The walk along the river is very pleasant- assuming you find riverside walks pleasing

The Enforcer
The Enforcer
1 year ago
Reply to  RW

I got rid of my TV for good on second day of lockdown – 24th March 2020 – as I had no wish to be lectured by 3 stooges from London and a mad female megalomaniac in Edinburgh telling me what to do and I refused to wear a mask throughout the entire Covid debacle. My point is that one should be yourself and not what others want or insist you should be – tell them to mind their own business and do what you want with confidence. Most of these ghastly Puritans scuttle off like ‘timorous beasties’ a la Burns.

JohnK
1 year ago

Speculation about a budget is as old as the hills. Understandable as a source of revenue via advertising. Incidentally, there are some who welcome interest rates being a little higher than inflation, not the other way round. No-one welcomes a pile of worthless notes, after all.

DiscoveredJoys
DiscoveredJoys
1 year ago

A ‘Government of Scolds’. Quite.

If only they were not so worthy of scolding themselves. And I include the latest set of MPs too.

JXB
JXB
1 year ago

“Charles II had to fight and wait just shy of 12 years to reclaim the throne from the boorish Cromwell…”

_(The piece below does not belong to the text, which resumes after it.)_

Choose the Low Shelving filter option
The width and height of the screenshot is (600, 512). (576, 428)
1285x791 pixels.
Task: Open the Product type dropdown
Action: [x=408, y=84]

Then wait until 1688 – The Glorious Revolution – to get rid of Charlie’s brother James II, up to the old authoritarian tricks.

JXB
JXB
1 year ago

“Puritanism: The haunting fear that someone, somewhere, may be happy.”― H.L. Mencken, 

transmissionofflame
1 year ago

This government will eventually be voted out, after 5 or 10 years, but it will be replaced by one that is almost as bad. The state will get bigger and play an ever increasing role in our lives. We will still have the Climate Change Act, the Equalities Act, the Online Safety Act, restrictions on speech that “incite racial or religious hatred”, OFCOM, the BBC, mass immigration (immigration will be nowhere near zero in our lifetimes, and I am NOT talking about “net” immigration which is meaningless), the NHS (unreformed), the preference for safety (safety that is illusory) over living. All civilisations collapse, so will ours. It may be reborn but I think by the time it collapses that’s unlikely as demographics will have changed irrevocably.

Matt Dalby
Matt Dalby
1 year ago

And don’t you dare smoke (or even vape), enjoy more than 2 units of alcohol (1 pint or glass of wine) a day or eat a burger, bag of crisps etc. or who’ll be taxed to hell and back and told you’re putting a massive strain on the health service and are being antisocial.
The centuries old definition of Puritanism, it’s the fear that someone somewhere might be enjoying life, holds true and has been adopted by those in power.